WHAT YOU HAVE TO DO →
Going through the entries below, count each line containing the word "agent". Report the number only.

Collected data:
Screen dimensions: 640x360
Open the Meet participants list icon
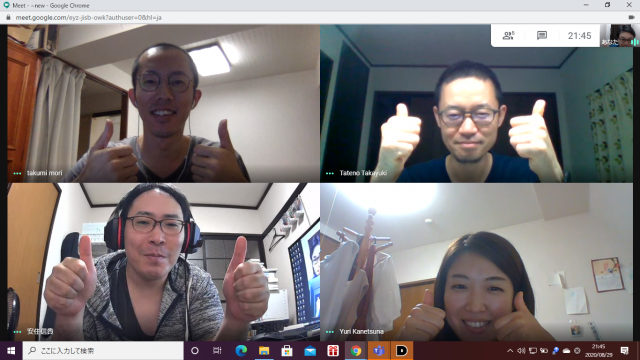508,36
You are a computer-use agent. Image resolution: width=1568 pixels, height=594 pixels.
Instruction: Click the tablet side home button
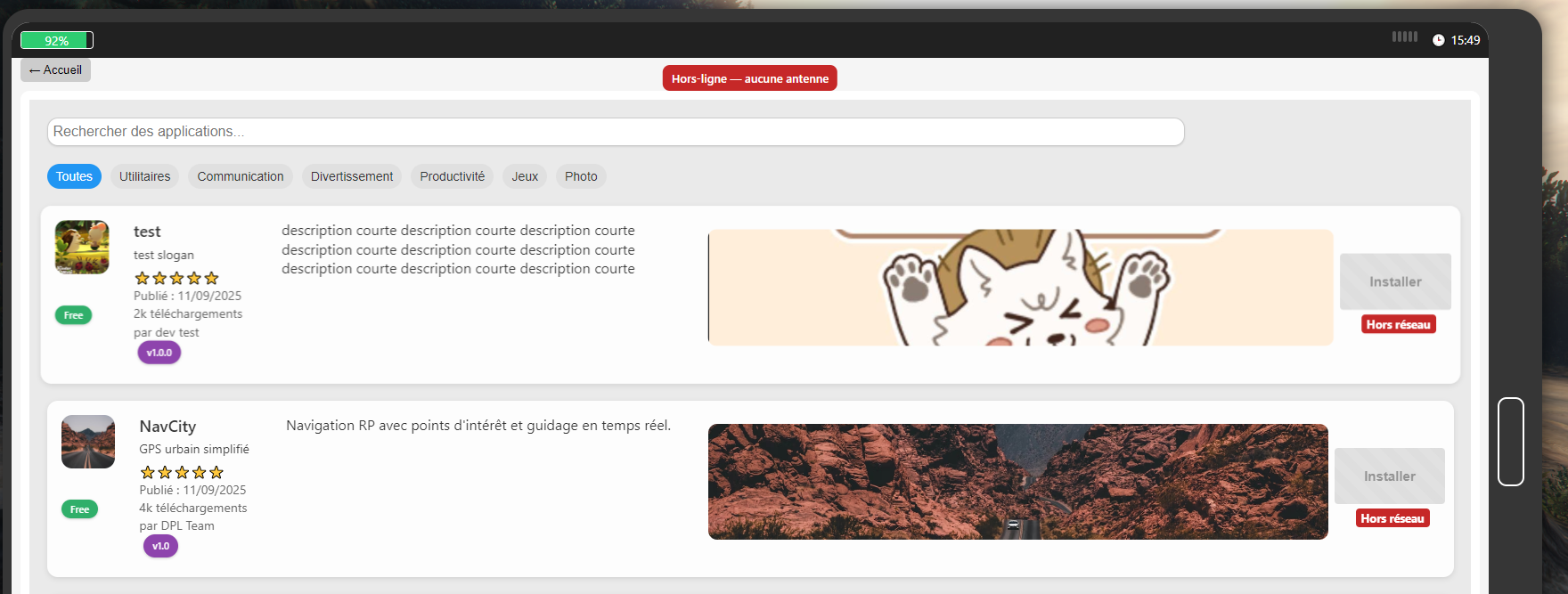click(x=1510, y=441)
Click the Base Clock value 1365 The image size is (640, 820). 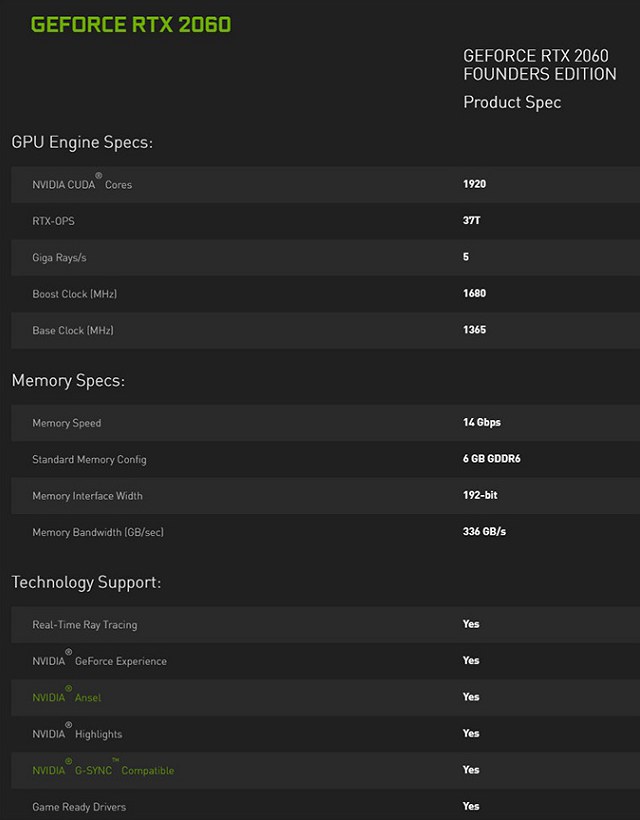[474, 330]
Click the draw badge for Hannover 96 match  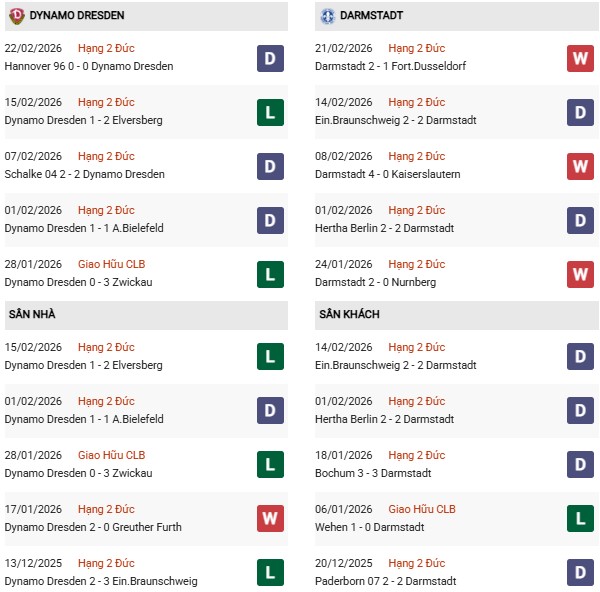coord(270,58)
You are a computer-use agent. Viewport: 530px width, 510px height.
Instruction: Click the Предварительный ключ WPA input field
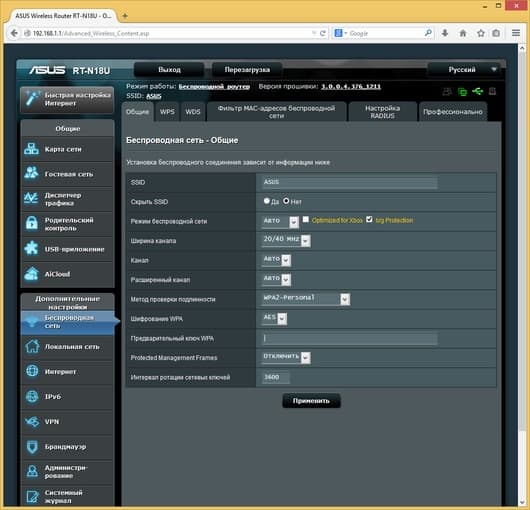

OUTPUT →
2